PROVIDED INFORMATION:
⟨

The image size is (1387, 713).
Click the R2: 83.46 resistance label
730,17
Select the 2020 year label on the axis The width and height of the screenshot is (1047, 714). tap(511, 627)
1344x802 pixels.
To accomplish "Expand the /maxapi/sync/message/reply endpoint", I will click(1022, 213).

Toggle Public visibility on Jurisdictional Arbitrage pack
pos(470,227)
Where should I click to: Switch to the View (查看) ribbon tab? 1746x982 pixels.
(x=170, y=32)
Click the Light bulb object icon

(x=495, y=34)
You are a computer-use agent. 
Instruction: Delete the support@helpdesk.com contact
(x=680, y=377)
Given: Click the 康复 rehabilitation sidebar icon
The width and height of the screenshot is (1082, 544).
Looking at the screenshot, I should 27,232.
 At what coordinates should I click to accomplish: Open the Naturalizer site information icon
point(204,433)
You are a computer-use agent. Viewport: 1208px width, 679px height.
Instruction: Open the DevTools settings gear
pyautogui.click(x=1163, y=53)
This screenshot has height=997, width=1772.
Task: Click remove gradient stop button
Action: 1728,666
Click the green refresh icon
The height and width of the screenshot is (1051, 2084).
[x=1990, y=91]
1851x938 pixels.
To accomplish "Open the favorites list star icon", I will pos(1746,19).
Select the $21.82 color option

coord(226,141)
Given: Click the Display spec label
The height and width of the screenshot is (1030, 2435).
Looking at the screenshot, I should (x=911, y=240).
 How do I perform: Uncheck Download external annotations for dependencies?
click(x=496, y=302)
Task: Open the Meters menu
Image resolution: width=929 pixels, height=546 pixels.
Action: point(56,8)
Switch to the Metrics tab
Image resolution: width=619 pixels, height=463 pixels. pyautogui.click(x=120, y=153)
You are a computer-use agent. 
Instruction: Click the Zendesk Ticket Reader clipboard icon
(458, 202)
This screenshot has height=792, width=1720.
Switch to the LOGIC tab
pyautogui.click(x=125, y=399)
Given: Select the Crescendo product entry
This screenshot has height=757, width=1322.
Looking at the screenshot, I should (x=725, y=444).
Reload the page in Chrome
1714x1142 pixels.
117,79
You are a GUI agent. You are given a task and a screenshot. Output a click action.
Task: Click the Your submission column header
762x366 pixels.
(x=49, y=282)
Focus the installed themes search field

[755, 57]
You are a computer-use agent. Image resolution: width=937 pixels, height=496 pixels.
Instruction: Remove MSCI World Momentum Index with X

⟩

Gather from the data above every line with the string "will".

To accomplish "Expand the /maxapi/sync/message/reply endpoint", I will click(1022, 213).
To accomplish "Open the favorites list star icon", I will pos(1746,19).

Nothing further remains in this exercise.